Please lay out the data from its first line up to and including the line with "Open File Explorer" as a numbered list, leaving out any blank lines.
— start of Extracted data —
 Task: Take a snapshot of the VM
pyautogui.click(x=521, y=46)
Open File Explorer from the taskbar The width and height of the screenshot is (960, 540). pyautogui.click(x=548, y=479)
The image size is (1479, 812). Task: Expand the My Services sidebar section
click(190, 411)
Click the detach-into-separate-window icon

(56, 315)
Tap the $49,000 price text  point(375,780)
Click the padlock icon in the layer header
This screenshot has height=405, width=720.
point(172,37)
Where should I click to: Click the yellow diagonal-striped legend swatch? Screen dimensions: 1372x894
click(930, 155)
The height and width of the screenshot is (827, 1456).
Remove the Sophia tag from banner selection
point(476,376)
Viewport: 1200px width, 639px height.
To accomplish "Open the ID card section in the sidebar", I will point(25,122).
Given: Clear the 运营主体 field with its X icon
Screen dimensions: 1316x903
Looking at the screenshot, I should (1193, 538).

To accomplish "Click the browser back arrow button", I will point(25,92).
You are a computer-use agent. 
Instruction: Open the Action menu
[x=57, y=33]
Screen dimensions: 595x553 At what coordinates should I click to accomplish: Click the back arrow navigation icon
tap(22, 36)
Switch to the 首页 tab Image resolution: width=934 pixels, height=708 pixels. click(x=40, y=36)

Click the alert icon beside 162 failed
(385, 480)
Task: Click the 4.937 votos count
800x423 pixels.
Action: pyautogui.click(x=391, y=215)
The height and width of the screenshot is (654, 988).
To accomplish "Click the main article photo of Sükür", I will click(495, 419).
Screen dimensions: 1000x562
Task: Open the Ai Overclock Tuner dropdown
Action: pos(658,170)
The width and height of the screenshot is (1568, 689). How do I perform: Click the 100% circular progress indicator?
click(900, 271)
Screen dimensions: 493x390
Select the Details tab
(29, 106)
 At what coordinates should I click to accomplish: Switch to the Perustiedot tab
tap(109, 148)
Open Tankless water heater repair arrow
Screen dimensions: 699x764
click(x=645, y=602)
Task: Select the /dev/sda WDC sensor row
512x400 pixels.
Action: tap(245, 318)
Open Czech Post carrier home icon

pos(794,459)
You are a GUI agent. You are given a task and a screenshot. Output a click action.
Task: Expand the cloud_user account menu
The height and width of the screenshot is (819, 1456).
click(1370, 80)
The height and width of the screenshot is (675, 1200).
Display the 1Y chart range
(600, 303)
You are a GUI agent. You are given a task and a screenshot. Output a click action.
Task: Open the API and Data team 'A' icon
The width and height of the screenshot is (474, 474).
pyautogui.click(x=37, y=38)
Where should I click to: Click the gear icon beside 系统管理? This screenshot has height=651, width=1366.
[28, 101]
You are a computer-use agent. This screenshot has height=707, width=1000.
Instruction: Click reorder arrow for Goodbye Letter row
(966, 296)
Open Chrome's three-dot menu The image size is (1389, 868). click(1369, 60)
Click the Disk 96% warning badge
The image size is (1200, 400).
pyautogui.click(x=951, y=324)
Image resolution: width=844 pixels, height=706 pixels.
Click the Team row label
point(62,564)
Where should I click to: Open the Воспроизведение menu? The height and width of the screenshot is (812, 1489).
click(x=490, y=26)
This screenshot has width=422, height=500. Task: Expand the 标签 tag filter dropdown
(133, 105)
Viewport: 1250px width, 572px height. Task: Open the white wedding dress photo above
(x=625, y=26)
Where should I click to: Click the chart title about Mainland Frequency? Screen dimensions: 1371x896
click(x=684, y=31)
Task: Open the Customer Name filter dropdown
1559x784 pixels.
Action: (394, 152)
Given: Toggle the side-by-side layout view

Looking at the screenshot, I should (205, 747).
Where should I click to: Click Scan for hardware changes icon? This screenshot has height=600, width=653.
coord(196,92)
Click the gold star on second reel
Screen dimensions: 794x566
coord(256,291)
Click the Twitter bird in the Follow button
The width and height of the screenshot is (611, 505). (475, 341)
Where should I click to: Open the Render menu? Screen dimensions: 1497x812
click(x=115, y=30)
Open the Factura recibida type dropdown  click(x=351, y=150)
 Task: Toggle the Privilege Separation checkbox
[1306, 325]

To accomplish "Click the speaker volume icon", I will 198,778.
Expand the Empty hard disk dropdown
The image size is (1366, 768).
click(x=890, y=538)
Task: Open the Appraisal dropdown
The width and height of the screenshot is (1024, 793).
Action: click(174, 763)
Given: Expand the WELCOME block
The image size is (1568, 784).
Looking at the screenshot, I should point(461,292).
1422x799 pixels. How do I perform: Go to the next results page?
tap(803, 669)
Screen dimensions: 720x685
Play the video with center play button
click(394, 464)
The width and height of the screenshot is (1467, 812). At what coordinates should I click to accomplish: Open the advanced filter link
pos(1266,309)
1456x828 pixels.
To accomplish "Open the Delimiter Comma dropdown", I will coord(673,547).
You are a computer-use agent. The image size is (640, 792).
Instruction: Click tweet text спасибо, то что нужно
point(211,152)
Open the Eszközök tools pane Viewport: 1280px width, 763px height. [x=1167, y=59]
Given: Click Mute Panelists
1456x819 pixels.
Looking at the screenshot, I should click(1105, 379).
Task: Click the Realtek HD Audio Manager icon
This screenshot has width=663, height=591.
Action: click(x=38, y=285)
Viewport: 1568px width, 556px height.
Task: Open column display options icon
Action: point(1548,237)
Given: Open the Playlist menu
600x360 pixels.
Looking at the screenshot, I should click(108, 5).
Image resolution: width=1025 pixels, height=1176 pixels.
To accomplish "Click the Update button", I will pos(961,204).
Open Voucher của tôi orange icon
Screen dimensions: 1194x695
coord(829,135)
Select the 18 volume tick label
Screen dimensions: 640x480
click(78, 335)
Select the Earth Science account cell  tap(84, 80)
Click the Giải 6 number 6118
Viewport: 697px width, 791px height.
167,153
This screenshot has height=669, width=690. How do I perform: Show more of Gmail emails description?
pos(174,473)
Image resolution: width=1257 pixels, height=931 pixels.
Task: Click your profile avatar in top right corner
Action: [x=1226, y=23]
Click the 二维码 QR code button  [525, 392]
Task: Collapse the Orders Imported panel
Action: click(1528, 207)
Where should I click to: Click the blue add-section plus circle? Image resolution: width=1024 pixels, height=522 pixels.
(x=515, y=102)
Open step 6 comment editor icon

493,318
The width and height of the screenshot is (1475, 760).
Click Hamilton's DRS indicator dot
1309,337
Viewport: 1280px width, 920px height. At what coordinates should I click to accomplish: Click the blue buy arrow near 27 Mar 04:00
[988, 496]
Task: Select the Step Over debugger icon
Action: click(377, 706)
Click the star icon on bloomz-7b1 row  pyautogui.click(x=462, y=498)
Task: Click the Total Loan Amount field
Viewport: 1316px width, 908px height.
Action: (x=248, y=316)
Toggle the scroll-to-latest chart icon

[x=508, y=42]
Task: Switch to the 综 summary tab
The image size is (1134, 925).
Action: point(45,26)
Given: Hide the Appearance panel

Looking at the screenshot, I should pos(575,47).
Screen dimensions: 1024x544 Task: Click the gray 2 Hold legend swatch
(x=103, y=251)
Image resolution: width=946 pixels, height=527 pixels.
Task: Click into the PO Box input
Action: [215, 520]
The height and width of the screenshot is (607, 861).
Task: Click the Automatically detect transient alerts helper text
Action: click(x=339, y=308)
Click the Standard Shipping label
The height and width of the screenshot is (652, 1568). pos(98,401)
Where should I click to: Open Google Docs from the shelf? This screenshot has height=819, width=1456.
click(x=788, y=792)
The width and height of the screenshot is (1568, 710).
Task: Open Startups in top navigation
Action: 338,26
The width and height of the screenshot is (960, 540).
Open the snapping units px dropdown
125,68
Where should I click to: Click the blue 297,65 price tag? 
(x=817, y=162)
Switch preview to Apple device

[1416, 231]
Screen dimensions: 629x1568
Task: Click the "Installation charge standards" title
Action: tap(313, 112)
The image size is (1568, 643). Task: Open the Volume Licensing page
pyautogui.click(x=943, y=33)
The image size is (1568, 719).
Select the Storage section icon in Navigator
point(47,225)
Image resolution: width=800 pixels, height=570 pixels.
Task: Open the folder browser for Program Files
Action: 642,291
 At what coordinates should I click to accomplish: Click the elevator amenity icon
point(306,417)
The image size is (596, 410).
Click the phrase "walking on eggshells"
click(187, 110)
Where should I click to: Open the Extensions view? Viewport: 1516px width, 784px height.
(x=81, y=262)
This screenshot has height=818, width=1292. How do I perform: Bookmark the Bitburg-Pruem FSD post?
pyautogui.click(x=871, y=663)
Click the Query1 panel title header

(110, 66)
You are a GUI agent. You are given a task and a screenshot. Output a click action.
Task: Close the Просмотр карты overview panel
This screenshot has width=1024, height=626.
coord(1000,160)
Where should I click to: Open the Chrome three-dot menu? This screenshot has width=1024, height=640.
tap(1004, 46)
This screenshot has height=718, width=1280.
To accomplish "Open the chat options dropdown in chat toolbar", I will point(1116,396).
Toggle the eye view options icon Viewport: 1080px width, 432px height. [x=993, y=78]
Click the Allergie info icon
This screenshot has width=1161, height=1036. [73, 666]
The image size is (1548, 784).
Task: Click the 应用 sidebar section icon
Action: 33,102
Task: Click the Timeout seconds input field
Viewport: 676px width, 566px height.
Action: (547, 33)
— end of Extracted data —
- The answer
1.  Task: Take a snapshot of the VM
2. pyautogui.click(x=521, y=46)
3. Open File Explorer from the taskbar The width and height of the screenshot is (960, 540). pyautogui.click(x=548, y=479)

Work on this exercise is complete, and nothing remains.